==== MATERIAL FOR THIS TASK ====

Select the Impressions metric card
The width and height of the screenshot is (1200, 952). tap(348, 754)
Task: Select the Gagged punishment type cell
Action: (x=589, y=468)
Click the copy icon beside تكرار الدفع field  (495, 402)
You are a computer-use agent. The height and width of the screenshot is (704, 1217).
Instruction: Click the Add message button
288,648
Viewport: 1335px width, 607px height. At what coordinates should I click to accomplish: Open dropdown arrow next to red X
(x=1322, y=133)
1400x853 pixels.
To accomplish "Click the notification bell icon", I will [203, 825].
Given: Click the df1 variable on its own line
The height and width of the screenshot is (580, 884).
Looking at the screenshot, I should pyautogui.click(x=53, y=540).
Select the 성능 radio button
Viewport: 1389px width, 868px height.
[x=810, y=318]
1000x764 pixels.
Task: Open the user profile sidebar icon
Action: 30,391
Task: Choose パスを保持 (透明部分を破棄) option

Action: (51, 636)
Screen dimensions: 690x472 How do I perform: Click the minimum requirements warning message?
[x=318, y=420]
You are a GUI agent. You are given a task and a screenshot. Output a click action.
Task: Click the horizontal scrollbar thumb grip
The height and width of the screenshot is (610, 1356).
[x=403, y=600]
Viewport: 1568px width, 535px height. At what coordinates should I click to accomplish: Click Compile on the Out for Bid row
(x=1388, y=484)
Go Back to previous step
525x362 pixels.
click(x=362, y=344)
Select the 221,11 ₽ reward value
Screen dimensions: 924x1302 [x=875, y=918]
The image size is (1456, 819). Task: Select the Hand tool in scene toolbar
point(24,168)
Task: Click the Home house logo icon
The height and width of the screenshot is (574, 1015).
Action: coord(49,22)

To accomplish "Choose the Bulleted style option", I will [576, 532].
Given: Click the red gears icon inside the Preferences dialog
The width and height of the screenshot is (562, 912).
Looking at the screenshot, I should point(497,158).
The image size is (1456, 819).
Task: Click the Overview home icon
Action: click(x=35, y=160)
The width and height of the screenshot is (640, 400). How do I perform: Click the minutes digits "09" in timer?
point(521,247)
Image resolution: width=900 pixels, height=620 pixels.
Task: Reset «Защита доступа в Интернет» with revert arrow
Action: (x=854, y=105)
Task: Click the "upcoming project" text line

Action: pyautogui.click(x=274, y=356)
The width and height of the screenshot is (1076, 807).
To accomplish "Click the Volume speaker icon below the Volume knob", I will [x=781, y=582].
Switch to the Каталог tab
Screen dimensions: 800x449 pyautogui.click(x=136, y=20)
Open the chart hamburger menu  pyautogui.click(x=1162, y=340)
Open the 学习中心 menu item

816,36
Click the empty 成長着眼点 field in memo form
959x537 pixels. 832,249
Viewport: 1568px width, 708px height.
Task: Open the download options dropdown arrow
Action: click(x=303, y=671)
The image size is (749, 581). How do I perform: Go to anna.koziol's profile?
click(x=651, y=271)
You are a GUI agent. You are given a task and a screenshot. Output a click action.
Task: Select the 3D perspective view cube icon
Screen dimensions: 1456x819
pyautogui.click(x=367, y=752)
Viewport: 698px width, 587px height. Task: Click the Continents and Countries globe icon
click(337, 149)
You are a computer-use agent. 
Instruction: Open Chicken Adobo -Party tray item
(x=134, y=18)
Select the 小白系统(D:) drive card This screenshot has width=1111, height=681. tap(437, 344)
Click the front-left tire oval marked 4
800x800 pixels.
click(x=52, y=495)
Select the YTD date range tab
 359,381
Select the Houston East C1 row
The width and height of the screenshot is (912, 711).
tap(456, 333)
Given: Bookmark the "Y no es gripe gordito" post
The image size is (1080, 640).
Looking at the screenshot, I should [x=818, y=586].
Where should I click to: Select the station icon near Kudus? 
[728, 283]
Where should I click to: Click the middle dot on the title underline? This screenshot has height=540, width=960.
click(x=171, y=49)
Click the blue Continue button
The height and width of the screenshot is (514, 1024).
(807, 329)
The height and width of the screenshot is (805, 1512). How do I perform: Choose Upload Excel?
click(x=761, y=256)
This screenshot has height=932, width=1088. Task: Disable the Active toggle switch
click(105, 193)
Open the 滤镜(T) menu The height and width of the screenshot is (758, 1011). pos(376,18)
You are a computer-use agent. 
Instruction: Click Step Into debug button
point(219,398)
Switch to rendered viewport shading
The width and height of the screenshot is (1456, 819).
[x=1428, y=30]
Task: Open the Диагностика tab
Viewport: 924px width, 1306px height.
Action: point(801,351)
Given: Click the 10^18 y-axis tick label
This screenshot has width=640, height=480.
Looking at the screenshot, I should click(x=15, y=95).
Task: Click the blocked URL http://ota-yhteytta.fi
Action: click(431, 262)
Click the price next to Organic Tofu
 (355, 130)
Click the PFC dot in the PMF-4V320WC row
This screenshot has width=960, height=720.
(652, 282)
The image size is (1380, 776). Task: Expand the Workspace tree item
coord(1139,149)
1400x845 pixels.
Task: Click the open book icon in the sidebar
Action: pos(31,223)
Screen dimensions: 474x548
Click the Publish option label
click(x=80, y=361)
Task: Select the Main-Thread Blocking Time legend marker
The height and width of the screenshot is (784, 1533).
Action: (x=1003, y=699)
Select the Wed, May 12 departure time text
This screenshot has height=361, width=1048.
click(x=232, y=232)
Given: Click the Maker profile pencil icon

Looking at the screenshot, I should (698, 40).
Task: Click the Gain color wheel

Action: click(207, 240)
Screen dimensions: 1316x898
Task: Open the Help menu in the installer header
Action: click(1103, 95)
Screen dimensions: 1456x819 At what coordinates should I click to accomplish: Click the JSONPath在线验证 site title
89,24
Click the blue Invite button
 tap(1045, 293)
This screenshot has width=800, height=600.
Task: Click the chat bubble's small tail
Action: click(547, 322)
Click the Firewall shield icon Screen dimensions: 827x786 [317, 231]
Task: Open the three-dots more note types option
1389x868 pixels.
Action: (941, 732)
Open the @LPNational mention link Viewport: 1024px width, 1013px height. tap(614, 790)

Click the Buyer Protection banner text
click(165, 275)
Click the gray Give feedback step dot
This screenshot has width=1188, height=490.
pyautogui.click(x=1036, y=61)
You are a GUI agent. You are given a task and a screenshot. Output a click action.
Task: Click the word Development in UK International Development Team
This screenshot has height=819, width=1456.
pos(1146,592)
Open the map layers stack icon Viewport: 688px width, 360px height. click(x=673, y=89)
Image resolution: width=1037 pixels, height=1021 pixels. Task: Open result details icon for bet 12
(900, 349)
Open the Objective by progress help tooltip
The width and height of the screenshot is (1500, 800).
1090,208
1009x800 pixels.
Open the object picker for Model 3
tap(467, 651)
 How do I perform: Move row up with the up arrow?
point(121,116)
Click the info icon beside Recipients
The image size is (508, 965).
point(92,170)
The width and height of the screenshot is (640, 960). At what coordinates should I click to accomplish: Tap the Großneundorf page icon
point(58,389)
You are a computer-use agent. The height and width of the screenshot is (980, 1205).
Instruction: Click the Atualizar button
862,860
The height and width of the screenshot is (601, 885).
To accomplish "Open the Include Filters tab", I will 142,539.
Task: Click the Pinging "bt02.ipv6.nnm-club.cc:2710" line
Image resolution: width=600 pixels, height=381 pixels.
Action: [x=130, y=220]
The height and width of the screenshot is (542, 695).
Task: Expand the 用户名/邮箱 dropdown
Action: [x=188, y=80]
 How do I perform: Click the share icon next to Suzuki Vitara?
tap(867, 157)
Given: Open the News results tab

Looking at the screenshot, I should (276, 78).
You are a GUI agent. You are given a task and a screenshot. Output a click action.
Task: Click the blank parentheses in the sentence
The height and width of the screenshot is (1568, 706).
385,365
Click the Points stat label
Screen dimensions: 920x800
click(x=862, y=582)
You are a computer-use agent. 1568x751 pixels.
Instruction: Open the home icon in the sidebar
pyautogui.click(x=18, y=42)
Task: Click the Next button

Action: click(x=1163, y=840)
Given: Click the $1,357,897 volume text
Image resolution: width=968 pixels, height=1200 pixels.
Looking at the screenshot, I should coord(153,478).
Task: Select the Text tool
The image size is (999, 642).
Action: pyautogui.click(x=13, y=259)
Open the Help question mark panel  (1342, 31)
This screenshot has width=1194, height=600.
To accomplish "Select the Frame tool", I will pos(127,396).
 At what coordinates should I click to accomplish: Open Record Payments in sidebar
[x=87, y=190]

====

▶ **WHAT TO WORK ON**
Quote the data verbatim from the line containing "Task: Open the Диагностика tab" through the line containing "pyautogui.click(x=1036, y=61)", including both of those lines.

▶ **ANSWER TO THE PROBLEM**
Task: Open the Диагностика tab
Viewport: 924px width, 1306px height.
Action: point(801,351)
Given: Click the 10^18 y-axis tick label
This screenshot has width=640, height=480.
Looking at the screenshot, I should click(x=15, y=95).
Task: Click the blocked URL http://ota-yhteytta.fi
Action: click(431, 262)
Click the price next to Organic Tofu
 (355, 130)
Click the PFC dot in the PMF-4V320WC row
This screenshot has width=960, height=720.
(652, 282)
The image size is (1380, 776). Task: Expand the Workspace tree item
coord(1139,149)
1400x845 pixels.
Task: Click the open book icon in the sidebar
Action: pos(31,223)
Screen dimensions: 474x548
Click the Publish option label
click(x=80, y=361)
Task: Select the Main-Thread Blocking Time legend marker
The height and width of the screenshot is (784, 1533).
Action: (x=1003, y=699)
Select the Wed, May 12 departure time text
This screenshot has height=361, width=1048.
click(x=232, y=232)
Given: Click the Maker profile pencil icon

Looking at the screenshot, I should (698, 40).
Task: Click the Gain color wheel

Action: click(207, 240)
Screen dimensions: 1316x898
Task: Open the Help menu in the installer header
Action: click(1103, 95)
Screen dimensions: 1456x819 At what coordinates should I click to accomplish: Click the JSONPath在线验证 site title
89,24
Click the blue Invite button
 tap(1045, 293)
This screenshot has width=800, height=600.
Task: Click the chat bubble's small tail
Action: click(547, 322)
Click the Firewall shield icon Screen dimensions: 827x786 [317, 231]
Task: Open the three-dots more note types option
1389x868 pixels.
Action: (941, 732)
Open the @LPNational mention link Viewport: 1024px width, 1013px height. tap(614, 790)

Click the Buyer Protection banner text
click(165, 275)
Click the gray Give feedback step dot
This screenshot has width=1188, height=490.
pyautogui.click(x=1036, y=61)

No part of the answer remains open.